Could you copy every line of the data that contains "двойное"?

Dataset excerpts:
---
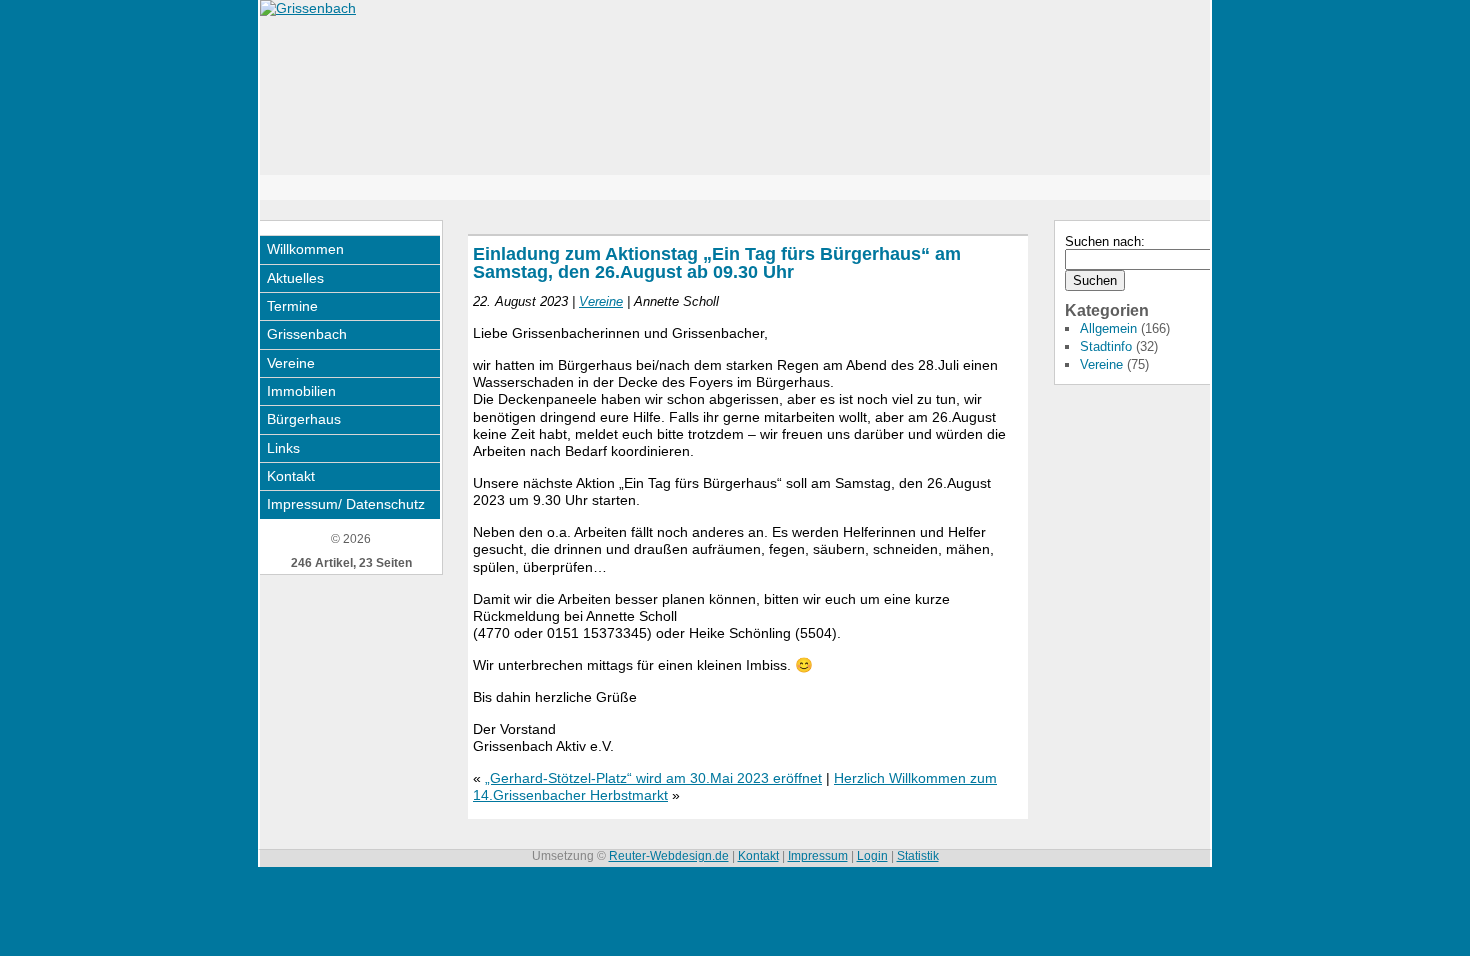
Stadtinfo (1106, 346)
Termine (292, 306)
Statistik (918, 856)
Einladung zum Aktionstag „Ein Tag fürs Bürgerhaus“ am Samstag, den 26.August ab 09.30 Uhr (717, 262)
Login (872, 856)
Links (283, 448)
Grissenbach (307, 334)
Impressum (818, 856)
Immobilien (301, 391)
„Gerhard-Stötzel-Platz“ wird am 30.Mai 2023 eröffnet (653, 778)
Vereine (291, 363)
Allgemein (1108, 328)
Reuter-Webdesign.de (669, 856)
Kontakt (291, 476)
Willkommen (305, 249)
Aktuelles (295, 278)
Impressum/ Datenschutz (346, 504)
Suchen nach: (1105, 241)
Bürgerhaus (304, 419)
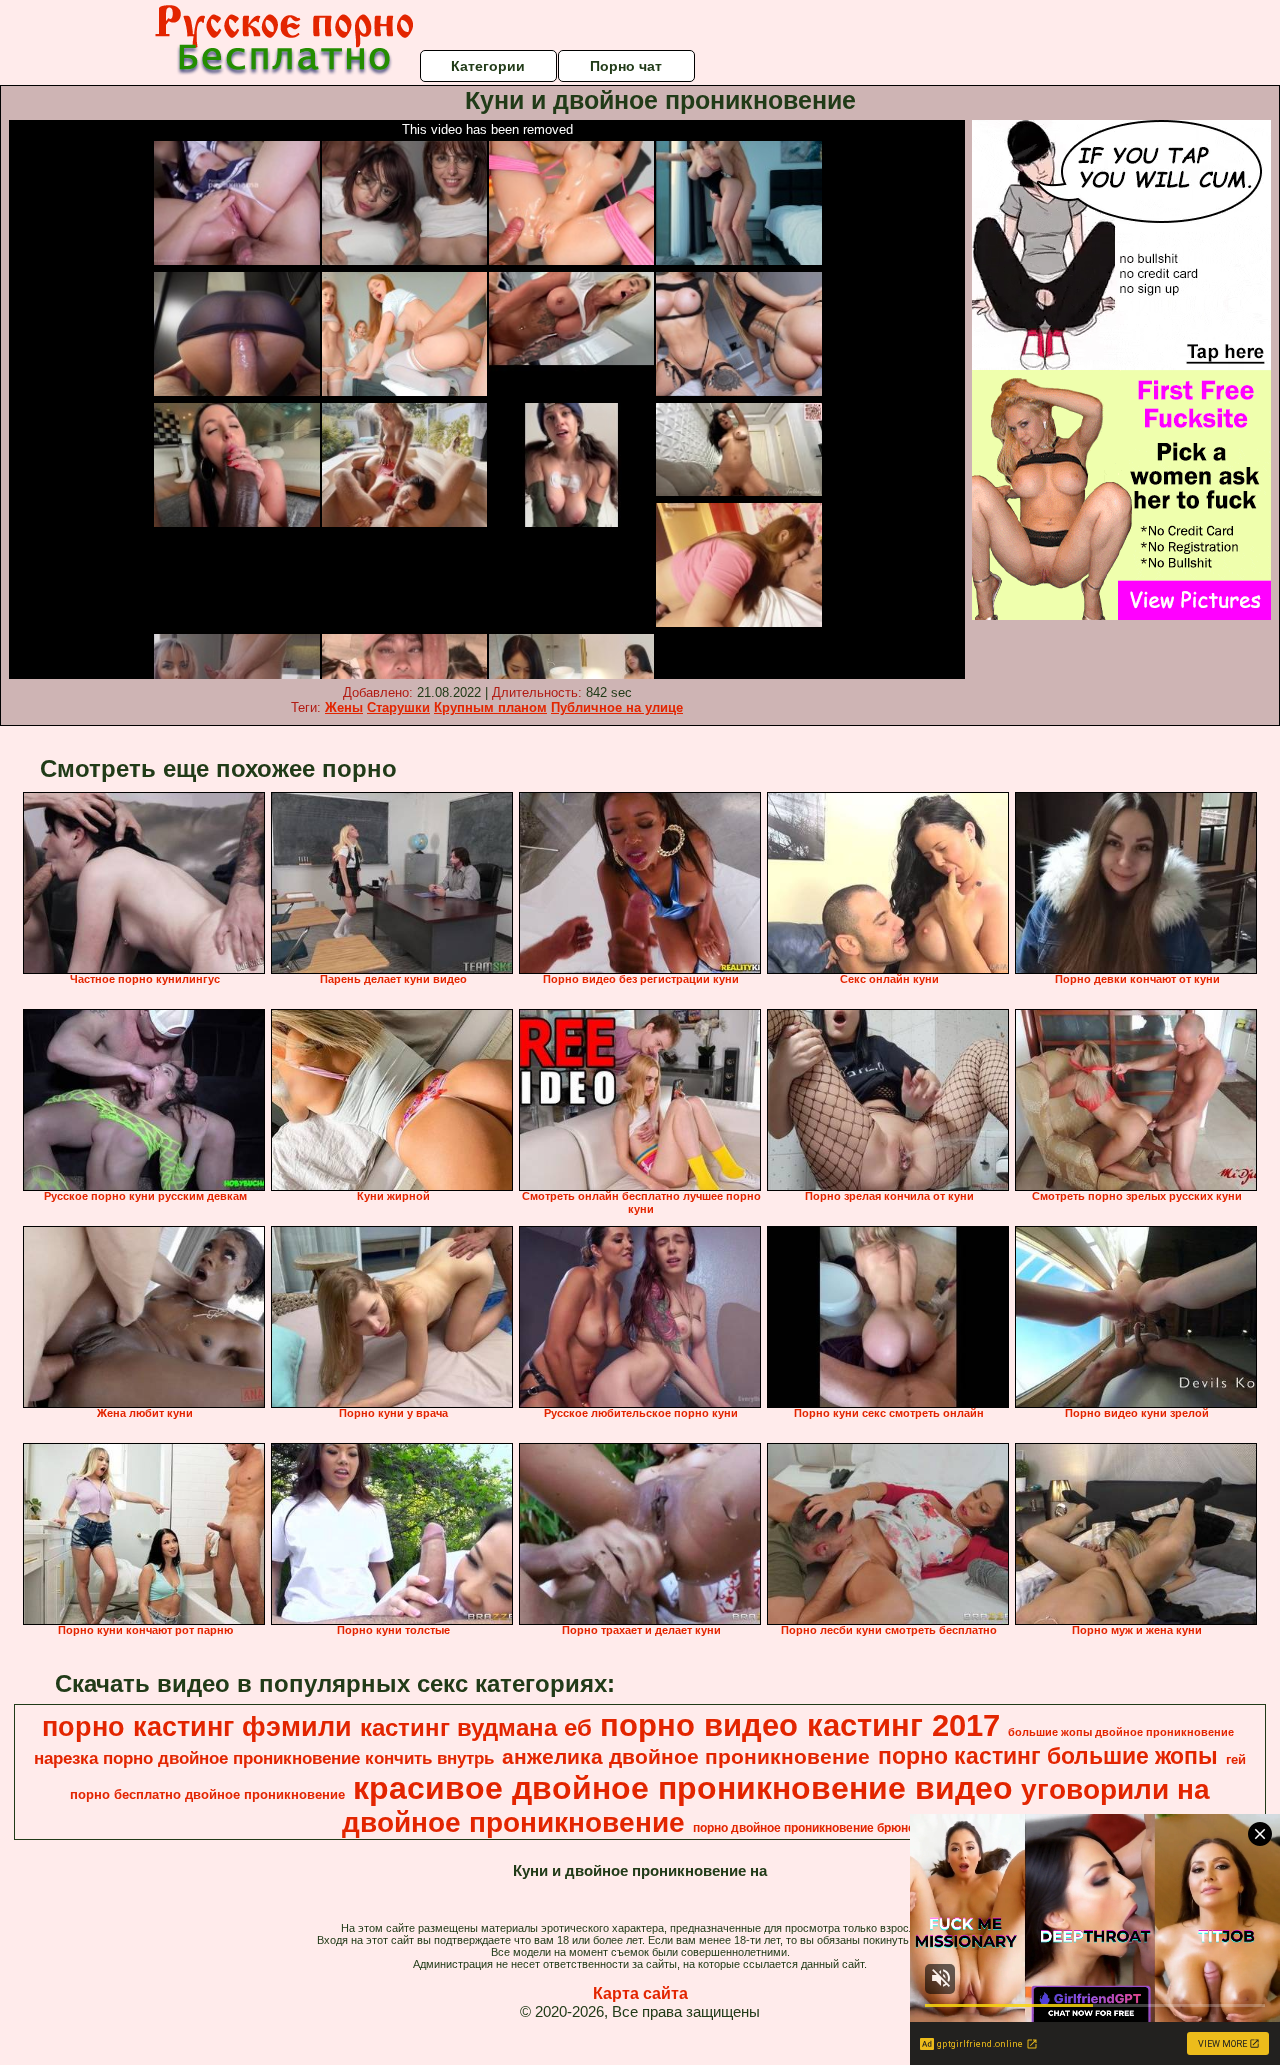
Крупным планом (490, 707)
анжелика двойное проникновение (686, 1757)
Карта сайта (640, 1993)
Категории (488, 66)
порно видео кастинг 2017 (800, 1725)
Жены (344, 707)
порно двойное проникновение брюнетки (813, 1828)
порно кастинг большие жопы (1048, 1756)
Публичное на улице (617, 707)
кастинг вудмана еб (476, 1727)
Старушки (398, 707)
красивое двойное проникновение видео (683, 1788)
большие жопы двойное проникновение (1121, 1732)
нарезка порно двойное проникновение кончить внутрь (264, 1758)
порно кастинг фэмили (197, 1727)
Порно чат (626, 66)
---
OUTPUT OF THE EXERCISE>
анжелика двойное проникновение (686, 1757)
порно двойное проникновение брюнетки (813, 1828)
красивое двойное проникновение видео (683, 1788)
большие жопы двойное проникновение (1121, 1732)
нарезка порно двойное проникновение кончить внутрь (264, 1758)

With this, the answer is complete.